Segment Start: TEXT PROVIDED
# 7 HD 2013 or 7 HDX for basic users?



## Brownskins (Nov 18, 2011)

I mainly just use my Fires for the Tecarta Bible app - both for reading and taking notes, for taking more notes on the go, for watching prime videos before I sleep, to casually check/send email or browse the web, to play Catan or rummikub, and to buy books. Reading is all done using the PW or K3.

For just this limited use, I seem to be content with the 7 HD-13.

Anyway, for the basic of the most basic users   out there like me, will you be content, with a 7 HD 2013 or will you still rather go with the HDX? Price difference will vary but average, with taxes, to be about $100.


----------



## parakeetgirl (Feb 27, 2009)

I say 7 HDX. I was going to upgrade my ipad mini and instead went with the Hdx with 4g. Still was $200 cheaper. I have lots of apps and content across both platforms so it worked for me. The browser on the HDX is quick, and I love the screen. I read on mine though.


----------



## Brownskins (Nov 18, 2011)
Segment End: TEXT PROVIDED
Return the part of the thread comparing the 7 HD 2013 and the 7 HDX that opens with the words containing "# 7 HD 2013" and closes with "the PW or K3.", copied word for word. The lines after this point have no connection to the thread.
Segment Start: DATA FOR REVIEW
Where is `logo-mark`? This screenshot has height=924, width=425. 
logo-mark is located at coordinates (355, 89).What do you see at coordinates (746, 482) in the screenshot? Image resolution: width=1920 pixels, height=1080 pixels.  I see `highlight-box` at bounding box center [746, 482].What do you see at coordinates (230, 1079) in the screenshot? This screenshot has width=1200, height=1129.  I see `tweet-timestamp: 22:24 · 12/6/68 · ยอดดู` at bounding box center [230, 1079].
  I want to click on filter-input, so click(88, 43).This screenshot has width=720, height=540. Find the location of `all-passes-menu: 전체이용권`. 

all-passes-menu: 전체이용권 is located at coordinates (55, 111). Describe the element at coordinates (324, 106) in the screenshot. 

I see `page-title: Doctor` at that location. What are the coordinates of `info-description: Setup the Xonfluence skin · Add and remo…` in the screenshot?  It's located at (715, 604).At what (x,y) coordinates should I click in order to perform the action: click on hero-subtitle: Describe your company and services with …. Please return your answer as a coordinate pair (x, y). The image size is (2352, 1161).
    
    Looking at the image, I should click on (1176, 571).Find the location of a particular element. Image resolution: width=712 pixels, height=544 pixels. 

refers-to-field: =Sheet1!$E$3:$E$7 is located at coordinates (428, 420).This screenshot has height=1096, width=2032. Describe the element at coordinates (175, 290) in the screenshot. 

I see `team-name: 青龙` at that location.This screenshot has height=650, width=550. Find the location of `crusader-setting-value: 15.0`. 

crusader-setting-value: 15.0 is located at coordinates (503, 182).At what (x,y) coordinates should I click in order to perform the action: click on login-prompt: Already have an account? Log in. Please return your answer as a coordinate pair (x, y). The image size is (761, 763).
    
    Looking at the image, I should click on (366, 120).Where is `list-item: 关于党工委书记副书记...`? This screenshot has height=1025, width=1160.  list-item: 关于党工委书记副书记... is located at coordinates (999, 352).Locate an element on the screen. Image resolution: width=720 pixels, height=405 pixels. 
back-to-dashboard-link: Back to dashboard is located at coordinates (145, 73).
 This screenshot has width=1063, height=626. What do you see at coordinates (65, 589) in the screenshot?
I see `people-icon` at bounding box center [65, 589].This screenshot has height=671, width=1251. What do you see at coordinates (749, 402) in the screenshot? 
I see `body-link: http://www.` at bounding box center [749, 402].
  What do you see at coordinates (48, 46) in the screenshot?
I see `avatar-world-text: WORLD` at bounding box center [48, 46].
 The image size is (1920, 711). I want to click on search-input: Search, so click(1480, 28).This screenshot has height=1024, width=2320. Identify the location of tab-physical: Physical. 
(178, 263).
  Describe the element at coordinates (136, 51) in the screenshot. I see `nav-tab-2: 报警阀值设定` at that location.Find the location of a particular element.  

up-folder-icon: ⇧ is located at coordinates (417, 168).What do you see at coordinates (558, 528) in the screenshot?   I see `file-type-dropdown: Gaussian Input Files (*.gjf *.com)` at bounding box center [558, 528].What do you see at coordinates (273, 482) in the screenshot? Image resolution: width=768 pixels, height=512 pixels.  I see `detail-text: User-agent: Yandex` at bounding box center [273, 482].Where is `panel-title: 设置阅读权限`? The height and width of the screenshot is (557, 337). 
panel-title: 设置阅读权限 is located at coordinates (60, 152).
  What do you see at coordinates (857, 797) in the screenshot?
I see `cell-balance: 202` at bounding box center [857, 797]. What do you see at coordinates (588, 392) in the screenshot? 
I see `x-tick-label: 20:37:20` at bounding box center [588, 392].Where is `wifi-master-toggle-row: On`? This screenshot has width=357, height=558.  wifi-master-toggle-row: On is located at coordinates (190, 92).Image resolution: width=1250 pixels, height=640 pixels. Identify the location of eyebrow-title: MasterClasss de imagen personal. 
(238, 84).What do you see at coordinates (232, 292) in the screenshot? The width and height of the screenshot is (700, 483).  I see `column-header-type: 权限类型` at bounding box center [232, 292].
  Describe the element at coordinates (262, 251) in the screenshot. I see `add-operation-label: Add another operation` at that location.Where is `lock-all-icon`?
Segment End: DATA FOR REVIEW
▶ [EXERCISE RESULT]:
# 7 HD 2013 or 7 HDX for basic users?



## Brownskins (Nov 18, 2011)

I mainly just use my Fires for the Tecarta Bible app - both for reading and taking notes, for taking more notes on the go, for watching prime videos before I sleep, to casually check/send email or browse the web, to play Catan or rummikub, and to buy books. Reading is all done using the PW or K3.